Bob is not the REAL HOPE

Faith is the substance of things hoped for, the evidence of things not seen@{Hebrews 11:1} The worlds thinking says, don't get your hopes up too high, you'll only be disappointed, but God says, "Faith is the substance of things HOPED FOR. "

The next time you feel hopeless and afraid, look at the situation from Jesus' point of view. He is the source of all hope and promise. Hope is the vision or image that makes real the thing desired. To retain hope while we suffer shows we understand Gods merciful ways of relating to His people.

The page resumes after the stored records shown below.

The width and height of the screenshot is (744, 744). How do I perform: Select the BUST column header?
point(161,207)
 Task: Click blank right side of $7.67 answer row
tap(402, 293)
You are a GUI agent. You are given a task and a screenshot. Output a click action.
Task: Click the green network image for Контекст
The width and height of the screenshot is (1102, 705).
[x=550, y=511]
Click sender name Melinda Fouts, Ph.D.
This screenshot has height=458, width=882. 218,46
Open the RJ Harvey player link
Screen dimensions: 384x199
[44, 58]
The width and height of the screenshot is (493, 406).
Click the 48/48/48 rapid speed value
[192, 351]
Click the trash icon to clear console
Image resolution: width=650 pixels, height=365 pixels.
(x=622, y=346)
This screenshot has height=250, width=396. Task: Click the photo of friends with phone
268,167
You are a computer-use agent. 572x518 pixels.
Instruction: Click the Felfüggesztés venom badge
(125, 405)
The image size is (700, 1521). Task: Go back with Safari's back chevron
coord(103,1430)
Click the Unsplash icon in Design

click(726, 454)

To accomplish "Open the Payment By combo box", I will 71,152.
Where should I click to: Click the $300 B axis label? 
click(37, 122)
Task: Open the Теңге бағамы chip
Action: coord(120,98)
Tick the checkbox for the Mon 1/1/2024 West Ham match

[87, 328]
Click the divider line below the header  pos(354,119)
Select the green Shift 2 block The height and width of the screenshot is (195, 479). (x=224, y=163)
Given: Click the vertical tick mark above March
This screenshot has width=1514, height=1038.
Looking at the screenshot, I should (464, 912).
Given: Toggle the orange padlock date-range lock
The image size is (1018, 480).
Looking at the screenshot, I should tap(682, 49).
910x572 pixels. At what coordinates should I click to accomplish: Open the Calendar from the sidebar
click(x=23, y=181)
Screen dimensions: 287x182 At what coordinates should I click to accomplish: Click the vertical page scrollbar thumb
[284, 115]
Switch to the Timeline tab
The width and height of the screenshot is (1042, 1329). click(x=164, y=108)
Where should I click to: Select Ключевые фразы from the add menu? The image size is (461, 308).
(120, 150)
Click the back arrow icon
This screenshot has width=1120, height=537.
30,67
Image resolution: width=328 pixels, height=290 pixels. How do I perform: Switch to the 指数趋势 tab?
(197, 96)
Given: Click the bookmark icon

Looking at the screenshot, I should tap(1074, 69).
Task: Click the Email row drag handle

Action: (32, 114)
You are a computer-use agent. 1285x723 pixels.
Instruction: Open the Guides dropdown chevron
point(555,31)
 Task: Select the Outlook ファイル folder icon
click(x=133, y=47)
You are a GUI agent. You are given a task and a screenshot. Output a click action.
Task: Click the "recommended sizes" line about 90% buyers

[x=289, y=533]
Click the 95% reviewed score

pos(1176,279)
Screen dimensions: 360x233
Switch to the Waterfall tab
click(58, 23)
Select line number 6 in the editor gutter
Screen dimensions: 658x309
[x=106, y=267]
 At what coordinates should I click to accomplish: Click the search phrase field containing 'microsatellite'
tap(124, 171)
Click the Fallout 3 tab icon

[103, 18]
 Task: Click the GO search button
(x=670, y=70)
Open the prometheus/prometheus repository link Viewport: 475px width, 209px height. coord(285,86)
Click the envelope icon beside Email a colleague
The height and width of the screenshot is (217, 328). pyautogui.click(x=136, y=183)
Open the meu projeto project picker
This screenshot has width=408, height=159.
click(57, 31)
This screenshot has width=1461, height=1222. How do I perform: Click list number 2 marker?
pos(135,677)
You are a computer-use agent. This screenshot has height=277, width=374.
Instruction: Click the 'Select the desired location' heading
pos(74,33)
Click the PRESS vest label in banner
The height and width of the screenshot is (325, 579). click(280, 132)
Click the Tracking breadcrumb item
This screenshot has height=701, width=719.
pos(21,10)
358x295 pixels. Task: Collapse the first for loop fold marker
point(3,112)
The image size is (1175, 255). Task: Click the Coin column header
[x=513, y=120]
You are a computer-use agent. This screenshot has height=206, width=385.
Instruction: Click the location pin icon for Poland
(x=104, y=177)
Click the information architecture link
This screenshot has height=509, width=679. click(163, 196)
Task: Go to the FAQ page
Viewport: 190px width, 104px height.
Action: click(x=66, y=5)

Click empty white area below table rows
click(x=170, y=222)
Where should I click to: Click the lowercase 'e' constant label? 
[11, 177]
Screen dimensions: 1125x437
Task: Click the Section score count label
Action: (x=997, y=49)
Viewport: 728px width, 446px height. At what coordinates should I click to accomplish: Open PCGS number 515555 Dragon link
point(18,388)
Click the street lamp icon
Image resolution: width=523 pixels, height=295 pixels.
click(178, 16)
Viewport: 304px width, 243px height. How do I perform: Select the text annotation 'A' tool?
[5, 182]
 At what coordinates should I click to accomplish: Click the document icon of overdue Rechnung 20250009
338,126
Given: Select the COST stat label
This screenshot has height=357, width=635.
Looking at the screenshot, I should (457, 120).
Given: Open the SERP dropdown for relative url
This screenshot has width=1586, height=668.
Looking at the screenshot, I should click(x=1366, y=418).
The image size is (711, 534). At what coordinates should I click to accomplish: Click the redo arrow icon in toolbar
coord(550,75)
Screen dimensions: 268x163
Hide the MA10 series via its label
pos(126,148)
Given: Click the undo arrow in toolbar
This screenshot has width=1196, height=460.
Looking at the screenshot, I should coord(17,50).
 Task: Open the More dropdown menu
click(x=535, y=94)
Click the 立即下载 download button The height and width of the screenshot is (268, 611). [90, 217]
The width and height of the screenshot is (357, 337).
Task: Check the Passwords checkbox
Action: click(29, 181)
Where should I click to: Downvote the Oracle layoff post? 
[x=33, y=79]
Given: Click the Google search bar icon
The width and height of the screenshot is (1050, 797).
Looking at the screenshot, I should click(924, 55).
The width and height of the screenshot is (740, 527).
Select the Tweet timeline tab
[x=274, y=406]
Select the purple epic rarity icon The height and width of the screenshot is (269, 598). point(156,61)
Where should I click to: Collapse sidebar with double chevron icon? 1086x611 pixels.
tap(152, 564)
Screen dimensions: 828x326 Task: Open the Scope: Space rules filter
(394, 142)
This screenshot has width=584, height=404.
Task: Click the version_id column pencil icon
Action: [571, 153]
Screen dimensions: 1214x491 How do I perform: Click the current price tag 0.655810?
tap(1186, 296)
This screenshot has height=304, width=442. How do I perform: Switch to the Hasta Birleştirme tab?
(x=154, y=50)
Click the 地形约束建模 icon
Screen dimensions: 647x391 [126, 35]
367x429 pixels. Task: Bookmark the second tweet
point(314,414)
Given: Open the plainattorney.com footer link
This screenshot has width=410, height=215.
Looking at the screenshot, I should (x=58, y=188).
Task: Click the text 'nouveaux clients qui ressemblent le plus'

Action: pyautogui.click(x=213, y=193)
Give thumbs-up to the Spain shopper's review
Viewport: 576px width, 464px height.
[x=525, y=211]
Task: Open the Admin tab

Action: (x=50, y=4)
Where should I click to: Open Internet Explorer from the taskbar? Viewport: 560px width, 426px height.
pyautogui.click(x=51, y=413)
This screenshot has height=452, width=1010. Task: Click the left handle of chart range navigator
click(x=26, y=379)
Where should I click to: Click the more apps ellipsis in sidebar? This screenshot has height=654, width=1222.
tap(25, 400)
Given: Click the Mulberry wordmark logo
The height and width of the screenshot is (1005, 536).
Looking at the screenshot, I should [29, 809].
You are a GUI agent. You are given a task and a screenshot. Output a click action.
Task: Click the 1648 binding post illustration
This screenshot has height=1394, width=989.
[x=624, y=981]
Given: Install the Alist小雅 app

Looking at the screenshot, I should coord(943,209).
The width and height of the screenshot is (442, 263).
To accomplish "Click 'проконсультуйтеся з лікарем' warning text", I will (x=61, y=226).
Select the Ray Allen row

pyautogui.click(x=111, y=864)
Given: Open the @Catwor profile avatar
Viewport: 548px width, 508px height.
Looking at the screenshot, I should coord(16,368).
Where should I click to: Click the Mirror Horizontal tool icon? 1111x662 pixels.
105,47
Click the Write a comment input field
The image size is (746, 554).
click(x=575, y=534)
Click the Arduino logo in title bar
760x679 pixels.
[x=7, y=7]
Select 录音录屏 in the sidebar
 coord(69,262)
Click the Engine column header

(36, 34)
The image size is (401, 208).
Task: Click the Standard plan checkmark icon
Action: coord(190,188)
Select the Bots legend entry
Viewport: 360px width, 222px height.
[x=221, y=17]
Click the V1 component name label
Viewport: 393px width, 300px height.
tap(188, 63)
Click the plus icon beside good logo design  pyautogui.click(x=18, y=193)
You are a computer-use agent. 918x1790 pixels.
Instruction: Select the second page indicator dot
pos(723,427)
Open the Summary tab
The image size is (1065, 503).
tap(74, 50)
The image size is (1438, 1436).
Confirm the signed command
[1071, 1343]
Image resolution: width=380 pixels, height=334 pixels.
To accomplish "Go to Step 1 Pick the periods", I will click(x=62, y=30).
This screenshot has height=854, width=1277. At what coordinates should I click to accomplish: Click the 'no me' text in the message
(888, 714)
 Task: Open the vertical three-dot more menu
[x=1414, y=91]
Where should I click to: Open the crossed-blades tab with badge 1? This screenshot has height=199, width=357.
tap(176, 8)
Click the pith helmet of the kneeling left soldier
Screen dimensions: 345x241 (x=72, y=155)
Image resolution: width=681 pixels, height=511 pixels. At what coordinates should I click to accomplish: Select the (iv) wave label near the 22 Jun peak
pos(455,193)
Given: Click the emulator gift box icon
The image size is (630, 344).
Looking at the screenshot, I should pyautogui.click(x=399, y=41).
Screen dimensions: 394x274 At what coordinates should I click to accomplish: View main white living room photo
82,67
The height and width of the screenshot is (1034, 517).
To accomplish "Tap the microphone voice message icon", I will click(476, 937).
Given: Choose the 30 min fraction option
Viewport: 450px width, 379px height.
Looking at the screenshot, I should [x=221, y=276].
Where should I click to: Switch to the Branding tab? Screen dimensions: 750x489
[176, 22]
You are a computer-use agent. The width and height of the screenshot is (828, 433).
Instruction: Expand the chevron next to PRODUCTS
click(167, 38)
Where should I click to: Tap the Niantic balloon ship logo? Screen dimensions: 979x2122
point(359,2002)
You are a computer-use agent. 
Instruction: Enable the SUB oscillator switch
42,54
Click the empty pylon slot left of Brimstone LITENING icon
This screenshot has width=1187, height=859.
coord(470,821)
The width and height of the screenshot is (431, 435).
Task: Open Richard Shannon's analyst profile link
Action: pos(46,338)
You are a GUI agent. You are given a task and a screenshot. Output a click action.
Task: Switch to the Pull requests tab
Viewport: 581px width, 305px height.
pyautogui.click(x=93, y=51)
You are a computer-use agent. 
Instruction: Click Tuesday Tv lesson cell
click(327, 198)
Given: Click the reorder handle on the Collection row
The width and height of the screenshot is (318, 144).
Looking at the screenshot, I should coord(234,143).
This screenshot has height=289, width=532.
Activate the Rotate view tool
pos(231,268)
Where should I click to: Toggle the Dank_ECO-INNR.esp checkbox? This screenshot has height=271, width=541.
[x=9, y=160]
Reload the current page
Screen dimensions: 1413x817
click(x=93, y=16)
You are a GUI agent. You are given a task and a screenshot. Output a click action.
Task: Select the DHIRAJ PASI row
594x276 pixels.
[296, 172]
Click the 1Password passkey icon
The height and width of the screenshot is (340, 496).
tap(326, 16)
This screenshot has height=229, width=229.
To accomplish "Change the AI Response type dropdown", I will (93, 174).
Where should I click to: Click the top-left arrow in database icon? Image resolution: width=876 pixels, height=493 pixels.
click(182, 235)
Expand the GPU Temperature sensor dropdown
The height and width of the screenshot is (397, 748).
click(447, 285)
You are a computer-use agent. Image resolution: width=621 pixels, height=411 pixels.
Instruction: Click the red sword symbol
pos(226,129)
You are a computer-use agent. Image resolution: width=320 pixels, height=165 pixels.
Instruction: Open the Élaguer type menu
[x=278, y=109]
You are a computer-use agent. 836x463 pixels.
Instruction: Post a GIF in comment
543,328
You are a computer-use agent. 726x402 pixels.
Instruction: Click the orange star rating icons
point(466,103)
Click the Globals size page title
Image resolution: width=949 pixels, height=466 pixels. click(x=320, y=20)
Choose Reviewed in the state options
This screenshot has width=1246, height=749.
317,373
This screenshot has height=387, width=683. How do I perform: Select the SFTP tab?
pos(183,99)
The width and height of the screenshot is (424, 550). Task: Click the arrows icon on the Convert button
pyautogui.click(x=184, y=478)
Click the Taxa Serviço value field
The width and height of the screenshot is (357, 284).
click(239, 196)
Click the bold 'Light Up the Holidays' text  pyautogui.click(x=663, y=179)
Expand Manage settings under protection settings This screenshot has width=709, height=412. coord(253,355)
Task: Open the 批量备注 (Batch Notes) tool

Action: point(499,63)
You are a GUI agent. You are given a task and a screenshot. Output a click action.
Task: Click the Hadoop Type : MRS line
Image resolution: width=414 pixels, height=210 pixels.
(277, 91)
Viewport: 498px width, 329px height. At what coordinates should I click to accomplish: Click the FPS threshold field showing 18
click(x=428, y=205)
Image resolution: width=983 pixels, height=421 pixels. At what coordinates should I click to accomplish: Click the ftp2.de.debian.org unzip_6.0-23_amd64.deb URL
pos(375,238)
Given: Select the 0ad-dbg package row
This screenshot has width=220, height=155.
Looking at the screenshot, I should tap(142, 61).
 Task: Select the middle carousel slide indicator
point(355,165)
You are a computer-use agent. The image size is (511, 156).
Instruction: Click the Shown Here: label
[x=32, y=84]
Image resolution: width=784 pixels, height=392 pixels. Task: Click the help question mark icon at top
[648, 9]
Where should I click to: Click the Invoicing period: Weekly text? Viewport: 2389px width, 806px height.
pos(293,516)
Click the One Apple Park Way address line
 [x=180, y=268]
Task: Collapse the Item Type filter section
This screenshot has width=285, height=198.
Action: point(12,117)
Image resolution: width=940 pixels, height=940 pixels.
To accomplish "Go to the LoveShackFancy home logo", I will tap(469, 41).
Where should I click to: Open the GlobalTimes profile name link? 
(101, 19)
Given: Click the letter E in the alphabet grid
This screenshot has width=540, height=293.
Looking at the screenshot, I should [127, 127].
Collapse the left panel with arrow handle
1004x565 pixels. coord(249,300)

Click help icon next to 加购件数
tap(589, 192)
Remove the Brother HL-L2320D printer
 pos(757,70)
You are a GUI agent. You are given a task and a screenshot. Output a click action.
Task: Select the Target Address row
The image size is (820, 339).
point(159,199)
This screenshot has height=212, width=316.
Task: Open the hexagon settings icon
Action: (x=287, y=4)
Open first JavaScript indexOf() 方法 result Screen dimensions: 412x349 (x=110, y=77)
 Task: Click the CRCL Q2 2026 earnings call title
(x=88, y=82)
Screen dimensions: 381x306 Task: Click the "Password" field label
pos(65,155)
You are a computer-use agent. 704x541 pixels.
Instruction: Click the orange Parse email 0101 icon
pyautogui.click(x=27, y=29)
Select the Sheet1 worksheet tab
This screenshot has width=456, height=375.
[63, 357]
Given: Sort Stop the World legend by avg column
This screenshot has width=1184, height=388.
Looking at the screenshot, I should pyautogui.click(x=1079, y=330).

In the Gospel of Luke, Matthew, and Mark, we are told how Jesus heals a blind man. Beggars often waited along the roads near cities, because that was where they were able to contact the most people. Usually disabled in some way, beggars were unable to earn a living. Medical help was not available for their problems, and people tended to ignore their obligation to care for the needy. ( sounds like very little has changed in 2000 years). Thus beggars had little hope of escaping their degrading way of life. But this blind beggar took hope in the Messiah. He shamelessly cried out for Jesus' attention and Jesus said that his faith allowed him to see.

Hope is the vision or plan that faith sets out to accomplish. Hope could be said to be the blueprint of faith. In the natural, a man has a blueprint to build a house and then uses substance such as lumber and brick to build it. The blueprint is the image; the lumber and bricks are the substance. When he puts substance to the image, the house comes onto existence. In the spiritual, hope is the blueprint and faith is the substance that brings things into existence.

Hebrews 6:19 says that we have hope as an anchor of our soul. This hope doesn't just happen. It comes through meditation on the word of God, persistent prayer, understanding and living our Catholic faith.

Faith and hope built on reward or prosperity is hollow. To be unshakable, our hope and faith must be built on the confidence that Gods ultimate purpose will come to pass.